ABOUT THIS EXERCISE
With pictures omitted, copy exactly the lines from the one containing "Where should I" through the end of the records below.

RECORDS FOR THE EXERCISE

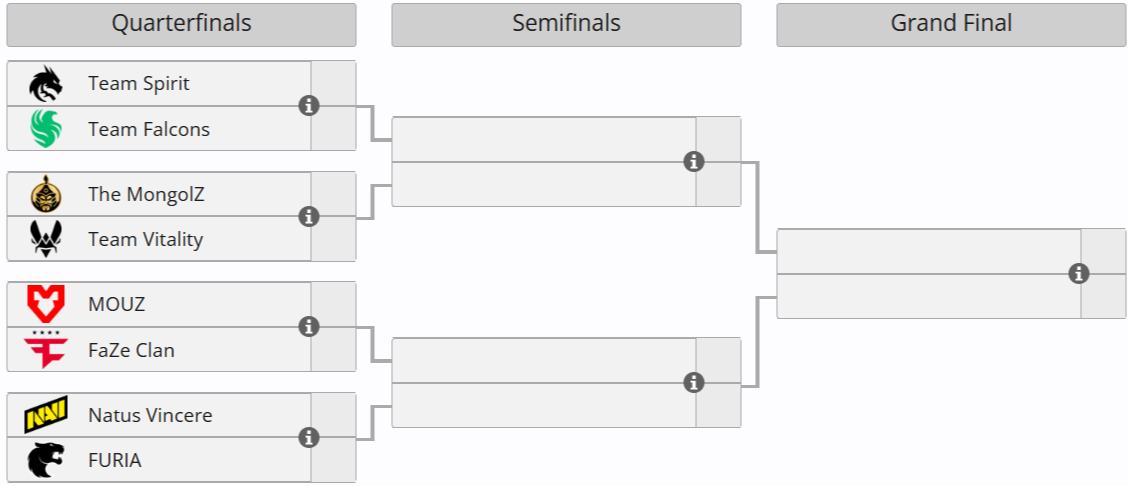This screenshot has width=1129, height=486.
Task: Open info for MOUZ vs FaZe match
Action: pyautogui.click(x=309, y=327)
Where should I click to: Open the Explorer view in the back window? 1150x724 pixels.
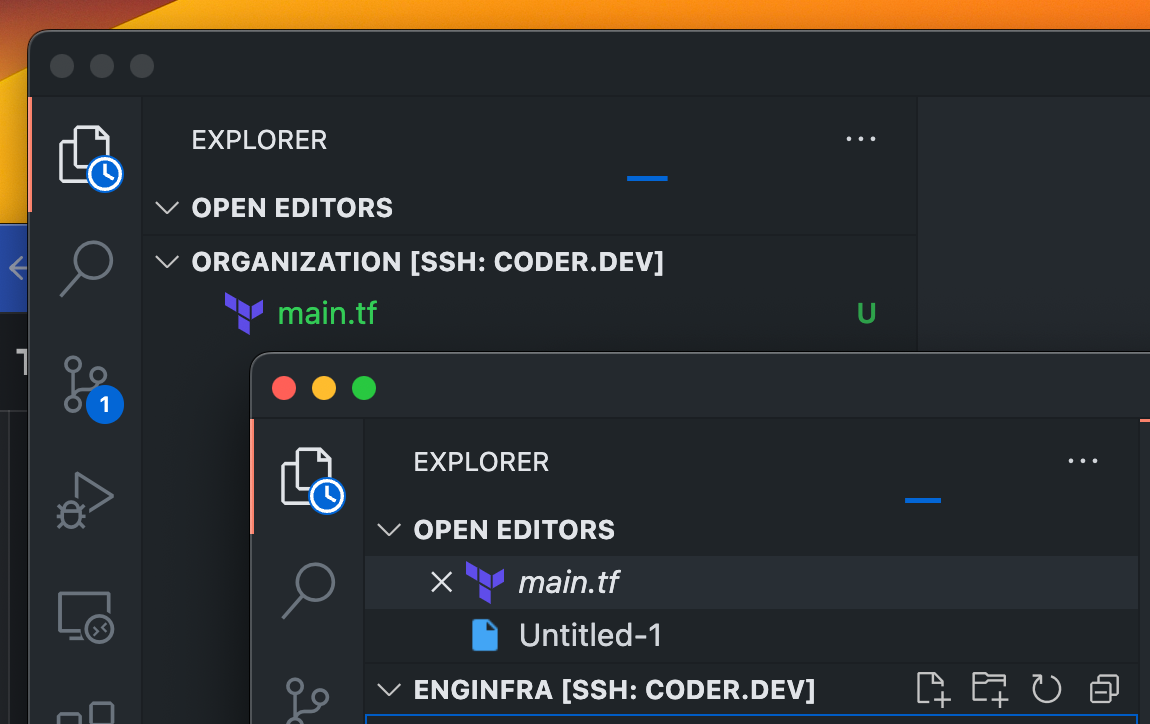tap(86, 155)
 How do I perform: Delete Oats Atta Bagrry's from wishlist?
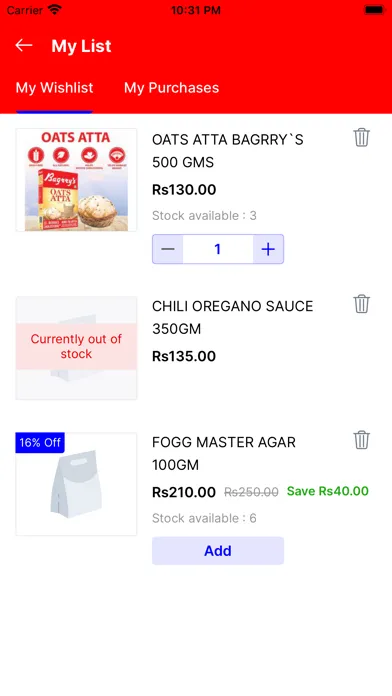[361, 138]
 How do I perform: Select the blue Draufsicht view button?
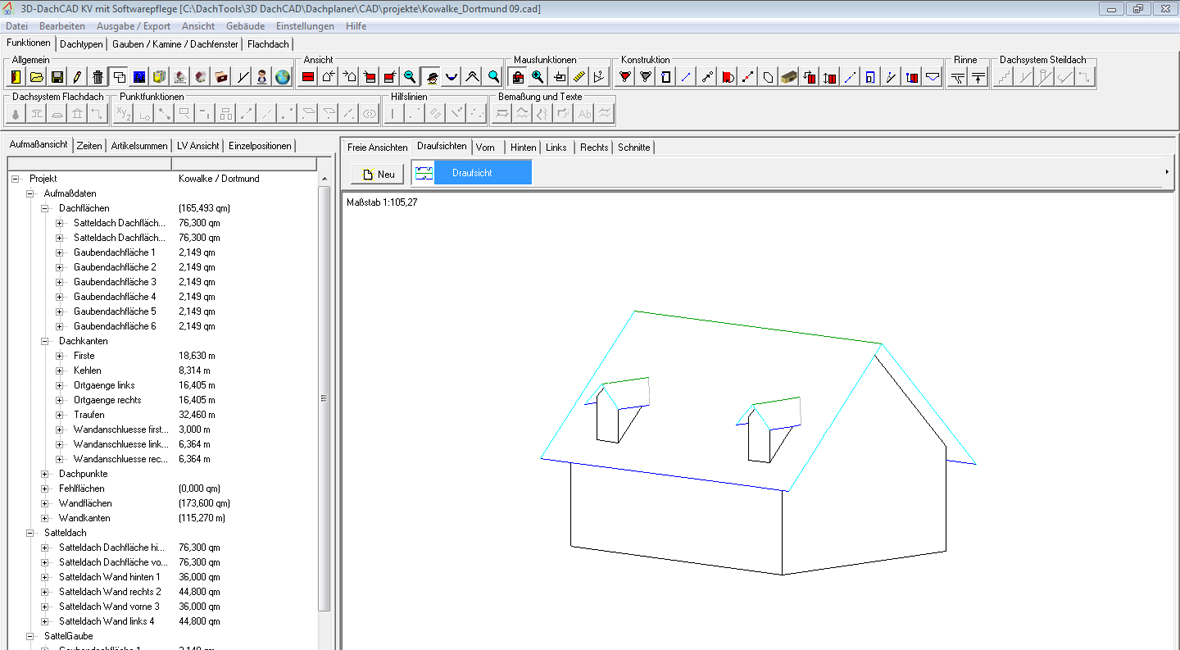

RESULT FOR THIS EXERCISE
Where should I click to: Open the Explorer view in the back window? 1150x724 pixels.
tap(86, 155)
 How do I perform: Delete Oats Atta Bagrry's from wishlist?
[361, 138]
 How do I perform: Select the blue Draufsicht view button?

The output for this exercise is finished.